Extract the portion of the passage on Secure Communities that runs from "Following implementation of" up to and including "an NTA [14,19].", word for word.

— start of SELECTED TEXT —

Following implementation of Secure Communities in 2008 [18], any time a state or local law enforcement officer makes a criminal arrest, the Department of Homeland Security (DHS) receives fingerprint and biometrics data for the arrestee [14]. Where the arrestee is a noncitizen, DHS may issue an immigration detainer or place an immigration hold resulting in detention for up to 48 h, during which time the arrestee is transferred to DHS custody to await issuance of an NTA [14,19].
There are currently at least 3,000 Secure Communities jurisdictions and ICE has announced plans to include all jurisdictions by the end of 2013 [14]. 4 Unlike 287(g) agreements, whereby local law enforcement agents are deputized to enforce immigration law, Secure Communities does not explicitly authorize sub-federal enforcement of immigration law. Nevertheless, Secure Communities facilitates sub-federal enforcement of immigration law by sharing information with DHS each time an individual is arrested [20]. 5 The initial arrest may also result in commencement of removal proceedings.

— end of SELECTED TEXT —
— start of RECORD SET —

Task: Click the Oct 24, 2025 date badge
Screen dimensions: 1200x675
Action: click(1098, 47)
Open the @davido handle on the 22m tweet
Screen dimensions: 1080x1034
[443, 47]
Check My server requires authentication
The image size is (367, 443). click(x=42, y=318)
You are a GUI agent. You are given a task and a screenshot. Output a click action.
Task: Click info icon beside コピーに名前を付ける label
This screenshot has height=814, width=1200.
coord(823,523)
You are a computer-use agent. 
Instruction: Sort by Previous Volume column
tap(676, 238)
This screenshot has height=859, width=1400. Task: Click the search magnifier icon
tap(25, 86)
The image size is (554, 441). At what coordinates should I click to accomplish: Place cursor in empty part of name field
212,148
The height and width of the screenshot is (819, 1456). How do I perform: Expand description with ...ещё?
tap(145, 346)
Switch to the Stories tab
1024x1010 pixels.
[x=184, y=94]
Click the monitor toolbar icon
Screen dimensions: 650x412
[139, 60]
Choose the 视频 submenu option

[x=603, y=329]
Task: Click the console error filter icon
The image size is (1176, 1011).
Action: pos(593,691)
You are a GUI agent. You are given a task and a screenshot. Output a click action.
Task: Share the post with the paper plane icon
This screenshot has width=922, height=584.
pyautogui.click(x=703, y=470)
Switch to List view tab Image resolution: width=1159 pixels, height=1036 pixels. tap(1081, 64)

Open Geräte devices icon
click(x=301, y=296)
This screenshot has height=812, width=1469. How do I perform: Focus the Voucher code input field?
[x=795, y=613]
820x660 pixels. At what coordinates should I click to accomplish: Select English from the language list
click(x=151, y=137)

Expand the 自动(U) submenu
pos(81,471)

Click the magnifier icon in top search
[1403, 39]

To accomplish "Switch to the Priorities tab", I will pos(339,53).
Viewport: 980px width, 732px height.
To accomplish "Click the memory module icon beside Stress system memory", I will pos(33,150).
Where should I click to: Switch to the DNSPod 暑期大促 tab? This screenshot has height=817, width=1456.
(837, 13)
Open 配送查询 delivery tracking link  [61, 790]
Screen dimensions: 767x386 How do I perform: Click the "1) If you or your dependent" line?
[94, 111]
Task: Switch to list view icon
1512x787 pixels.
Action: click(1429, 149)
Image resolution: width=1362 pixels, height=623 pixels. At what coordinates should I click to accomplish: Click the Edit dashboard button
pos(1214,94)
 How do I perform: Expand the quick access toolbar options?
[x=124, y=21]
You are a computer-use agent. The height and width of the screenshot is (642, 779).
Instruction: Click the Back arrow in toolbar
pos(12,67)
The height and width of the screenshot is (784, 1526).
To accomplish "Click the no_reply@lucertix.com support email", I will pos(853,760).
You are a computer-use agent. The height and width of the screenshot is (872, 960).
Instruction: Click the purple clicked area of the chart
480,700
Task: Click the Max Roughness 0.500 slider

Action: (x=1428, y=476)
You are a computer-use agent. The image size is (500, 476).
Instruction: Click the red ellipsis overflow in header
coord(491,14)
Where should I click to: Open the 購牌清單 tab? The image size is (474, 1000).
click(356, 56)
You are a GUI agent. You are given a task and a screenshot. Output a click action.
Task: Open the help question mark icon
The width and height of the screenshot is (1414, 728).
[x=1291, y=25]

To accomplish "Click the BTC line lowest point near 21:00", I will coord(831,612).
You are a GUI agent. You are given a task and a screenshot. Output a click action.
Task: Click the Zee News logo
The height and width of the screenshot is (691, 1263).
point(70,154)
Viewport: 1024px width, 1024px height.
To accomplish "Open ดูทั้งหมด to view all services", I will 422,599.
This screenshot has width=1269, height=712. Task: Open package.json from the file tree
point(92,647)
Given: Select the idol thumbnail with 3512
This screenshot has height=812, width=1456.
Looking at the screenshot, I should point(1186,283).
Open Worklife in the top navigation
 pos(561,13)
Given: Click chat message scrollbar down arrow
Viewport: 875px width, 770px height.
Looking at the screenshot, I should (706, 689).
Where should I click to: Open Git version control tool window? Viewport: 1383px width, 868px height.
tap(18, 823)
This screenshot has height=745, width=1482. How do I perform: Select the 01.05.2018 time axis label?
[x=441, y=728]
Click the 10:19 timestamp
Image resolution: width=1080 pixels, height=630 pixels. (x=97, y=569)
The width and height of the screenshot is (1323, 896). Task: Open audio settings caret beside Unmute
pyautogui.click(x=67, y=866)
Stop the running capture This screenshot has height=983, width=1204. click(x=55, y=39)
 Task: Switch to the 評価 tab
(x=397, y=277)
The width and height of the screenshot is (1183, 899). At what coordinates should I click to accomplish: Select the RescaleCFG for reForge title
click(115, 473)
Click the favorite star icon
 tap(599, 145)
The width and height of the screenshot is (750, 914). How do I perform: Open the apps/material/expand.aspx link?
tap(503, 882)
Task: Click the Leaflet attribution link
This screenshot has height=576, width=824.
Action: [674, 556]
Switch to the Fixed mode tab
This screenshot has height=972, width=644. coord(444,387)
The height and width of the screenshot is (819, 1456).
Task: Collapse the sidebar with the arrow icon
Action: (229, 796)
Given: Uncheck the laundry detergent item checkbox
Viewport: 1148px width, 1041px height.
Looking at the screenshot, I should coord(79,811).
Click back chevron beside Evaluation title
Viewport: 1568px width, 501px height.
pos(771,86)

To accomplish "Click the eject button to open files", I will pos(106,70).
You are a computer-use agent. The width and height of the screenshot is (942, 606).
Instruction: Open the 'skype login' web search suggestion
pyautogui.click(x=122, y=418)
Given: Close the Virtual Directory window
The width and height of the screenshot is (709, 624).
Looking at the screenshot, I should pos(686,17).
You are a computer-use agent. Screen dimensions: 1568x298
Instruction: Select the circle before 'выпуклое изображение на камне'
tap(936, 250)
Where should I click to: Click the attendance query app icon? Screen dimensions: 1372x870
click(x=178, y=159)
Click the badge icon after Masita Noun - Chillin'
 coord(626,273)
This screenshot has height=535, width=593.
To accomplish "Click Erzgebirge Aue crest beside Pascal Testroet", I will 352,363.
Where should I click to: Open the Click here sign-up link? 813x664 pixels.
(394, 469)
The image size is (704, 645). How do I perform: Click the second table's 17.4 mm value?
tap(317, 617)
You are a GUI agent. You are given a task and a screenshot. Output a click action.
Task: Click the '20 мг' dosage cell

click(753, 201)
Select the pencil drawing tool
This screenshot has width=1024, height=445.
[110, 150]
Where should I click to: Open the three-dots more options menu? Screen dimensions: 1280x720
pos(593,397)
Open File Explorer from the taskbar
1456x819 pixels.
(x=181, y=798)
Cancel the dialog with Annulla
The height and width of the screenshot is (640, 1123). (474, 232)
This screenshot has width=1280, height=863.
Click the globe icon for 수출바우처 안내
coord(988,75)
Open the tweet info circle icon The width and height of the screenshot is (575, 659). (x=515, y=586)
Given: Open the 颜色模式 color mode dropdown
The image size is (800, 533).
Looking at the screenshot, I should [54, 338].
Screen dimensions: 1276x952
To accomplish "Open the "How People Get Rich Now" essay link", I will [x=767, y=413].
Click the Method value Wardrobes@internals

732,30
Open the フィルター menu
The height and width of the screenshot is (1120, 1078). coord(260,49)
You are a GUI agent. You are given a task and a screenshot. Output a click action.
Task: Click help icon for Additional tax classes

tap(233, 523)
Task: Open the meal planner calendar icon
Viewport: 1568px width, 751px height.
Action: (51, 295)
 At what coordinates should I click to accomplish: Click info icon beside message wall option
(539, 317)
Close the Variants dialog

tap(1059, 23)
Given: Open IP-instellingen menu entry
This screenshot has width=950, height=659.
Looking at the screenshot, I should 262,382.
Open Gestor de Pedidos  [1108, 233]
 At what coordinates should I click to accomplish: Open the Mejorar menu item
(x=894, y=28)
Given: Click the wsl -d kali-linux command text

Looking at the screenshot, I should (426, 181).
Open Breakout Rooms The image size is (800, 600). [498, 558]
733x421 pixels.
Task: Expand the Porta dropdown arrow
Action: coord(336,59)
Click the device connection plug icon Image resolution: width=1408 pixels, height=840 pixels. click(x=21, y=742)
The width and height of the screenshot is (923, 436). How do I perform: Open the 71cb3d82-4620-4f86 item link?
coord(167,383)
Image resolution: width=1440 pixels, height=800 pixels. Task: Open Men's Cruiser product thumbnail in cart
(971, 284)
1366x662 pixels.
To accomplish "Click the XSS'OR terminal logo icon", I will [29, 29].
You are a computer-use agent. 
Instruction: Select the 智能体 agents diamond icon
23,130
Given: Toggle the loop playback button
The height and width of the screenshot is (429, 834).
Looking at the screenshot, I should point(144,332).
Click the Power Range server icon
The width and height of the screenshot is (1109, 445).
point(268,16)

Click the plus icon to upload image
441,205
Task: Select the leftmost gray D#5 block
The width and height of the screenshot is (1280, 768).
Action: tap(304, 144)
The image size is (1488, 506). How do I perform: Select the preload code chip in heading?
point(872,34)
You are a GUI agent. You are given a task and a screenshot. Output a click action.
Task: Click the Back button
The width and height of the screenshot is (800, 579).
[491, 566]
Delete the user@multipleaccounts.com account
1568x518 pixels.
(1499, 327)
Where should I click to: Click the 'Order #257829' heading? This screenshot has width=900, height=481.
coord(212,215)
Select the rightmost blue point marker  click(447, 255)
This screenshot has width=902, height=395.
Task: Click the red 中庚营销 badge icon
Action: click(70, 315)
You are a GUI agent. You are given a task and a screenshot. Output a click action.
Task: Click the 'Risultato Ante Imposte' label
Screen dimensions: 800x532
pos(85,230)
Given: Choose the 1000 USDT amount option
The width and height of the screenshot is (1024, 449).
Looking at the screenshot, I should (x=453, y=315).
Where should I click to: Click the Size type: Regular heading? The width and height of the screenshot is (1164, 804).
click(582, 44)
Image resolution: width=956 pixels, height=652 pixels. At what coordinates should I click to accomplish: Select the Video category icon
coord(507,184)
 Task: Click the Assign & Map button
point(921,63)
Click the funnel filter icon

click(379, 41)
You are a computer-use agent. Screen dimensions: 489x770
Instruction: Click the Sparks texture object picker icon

— end of RECORD SET —

=== TASK RESPONSE ===
Following implementation of Secure Communities in 2008 [18], any time a state or local law enforcement officer makes a criminal arrest, the Department of Homeland Security (DHS) receives fingerprint and biometrics data for the arrestee [14]. Where the arrestee is a noncitizen, DHS may issue an immigration detainer or place an immigration hold resulting in detention for up to 48 h, during which time the arrestee is transferred to DHS custody to await issuance of an NTA [14,19].